Attachment to dunya — the world and its pleasures — is not in itself a disease in the sense that Ibn al-Qayyim condemns all engagement with the world. He was not an advocate for monastic withdrawal. Rather, the disease is a disordering of priorities: when love of the world displaces love of Allah and the hereafter in the heart's hierarchy, the heart has been inverted from its proper orientation. The signs of this inversion are anxiety when worldly things are lost, obsessive pursuit of more, and a loss of taste for worship and acts of obedience. Dhikr addresses this by relocating the heart's center of gravity. As the heart becomes more habituated to the remembrance of Allah, its attachment to the created order becomes more appropriate — neither rejected in extremism nor grasped in disorder.
The concept that runs beneath all of Ibn al-Qayyim's analysis of these diseases is hayat al-qalb — the life of the heart.

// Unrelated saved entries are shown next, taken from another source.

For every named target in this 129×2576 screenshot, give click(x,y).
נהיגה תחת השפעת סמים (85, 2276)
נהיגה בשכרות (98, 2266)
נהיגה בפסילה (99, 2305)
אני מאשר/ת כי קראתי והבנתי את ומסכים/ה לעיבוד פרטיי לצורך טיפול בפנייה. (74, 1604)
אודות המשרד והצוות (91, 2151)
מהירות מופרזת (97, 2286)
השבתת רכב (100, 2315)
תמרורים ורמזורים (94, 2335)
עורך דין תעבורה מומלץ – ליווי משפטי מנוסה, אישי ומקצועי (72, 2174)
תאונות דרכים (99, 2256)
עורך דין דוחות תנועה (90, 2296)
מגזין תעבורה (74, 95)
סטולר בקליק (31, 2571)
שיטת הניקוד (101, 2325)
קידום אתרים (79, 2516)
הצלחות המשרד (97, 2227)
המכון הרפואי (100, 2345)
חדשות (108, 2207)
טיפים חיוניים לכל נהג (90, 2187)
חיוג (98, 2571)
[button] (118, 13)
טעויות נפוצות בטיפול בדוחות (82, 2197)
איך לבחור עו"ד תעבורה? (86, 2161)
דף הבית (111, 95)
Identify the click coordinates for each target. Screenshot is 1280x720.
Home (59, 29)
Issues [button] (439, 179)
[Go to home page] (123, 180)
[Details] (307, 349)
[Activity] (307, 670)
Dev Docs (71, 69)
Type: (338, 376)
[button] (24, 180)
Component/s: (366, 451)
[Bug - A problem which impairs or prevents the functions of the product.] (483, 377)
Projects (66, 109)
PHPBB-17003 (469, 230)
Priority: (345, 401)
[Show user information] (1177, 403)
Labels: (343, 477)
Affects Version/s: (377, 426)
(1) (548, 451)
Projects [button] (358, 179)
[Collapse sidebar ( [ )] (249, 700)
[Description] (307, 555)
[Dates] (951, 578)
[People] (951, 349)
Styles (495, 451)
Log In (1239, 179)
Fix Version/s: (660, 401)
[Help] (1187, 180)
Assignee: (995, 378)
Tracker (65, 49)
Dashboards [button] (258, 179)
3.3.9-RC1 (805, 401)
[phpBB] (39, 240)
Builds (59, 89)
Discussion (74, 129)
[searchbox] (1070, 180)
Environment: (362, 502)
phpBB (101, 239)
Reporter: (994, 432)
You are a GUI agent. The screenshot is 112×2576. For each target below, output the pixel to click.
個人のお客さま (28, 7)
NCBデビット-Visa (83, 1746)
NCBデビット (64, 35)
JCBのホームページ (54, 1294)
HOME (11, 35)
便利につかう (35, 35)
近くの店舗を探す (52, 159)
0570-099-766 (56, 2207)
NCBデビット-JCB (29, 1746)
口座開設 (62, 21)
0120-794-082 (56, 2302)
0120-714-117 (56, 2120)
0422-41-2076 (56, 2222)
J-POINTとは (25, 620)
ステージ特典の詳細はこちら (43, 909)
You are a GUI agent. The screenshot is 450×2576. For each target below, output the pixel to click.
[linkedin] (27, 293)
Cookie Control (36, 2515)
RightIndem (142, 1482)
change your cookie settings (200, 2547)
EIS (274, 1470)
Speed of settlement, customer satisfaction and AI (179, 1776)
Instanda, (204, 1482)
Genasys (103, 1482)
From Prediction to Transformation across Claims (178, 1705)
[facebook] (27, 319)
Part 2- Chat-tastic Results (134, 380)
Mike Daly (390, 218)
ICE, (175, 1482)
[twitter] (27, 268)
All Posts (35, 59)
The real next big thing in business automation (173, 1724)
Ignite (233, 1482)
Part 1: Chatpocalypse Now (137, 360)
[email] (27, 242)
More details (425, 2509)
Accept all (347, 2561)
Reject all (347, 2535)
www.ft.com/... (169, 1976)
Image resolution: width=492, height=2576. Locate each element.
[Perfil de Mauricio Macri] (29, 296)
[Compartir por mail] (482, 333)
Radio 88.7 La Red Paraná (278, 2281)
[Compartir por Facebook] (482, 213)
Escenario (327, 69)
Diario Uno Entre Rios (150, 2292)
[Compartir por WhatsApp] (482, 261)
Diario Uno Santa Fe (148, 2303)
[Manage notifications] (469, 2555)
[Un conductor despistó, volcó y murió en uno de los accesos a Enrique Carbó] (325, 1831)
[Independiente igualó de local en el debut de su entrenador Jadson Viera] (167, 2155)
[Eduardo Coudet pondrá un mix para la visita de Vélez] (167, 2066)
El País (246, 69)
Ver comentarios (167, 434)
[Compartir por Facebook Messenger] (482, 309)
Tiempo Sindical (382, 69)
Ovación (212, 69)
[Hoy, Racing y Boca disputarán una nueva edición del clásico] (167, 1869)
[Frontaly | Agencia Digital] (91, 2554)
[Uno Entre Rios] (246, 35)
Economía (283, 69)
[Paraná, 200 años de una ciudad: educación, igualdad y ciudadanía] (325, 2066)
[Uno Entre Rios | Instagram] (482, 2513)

The heart's life is its consciousness of Allah: its awareness of His presence, its responsiveness to His words, its orientation toward Him in every state. Dhikr is what keeps that life active. A heart that remembers Allah is, in Ibn al-Qayyim's framework, functioning as it was created to function. A heart empty of remembrance is a heart running on a kind of spiritual maintenance mode — present but not alive to the purpose for which it was made.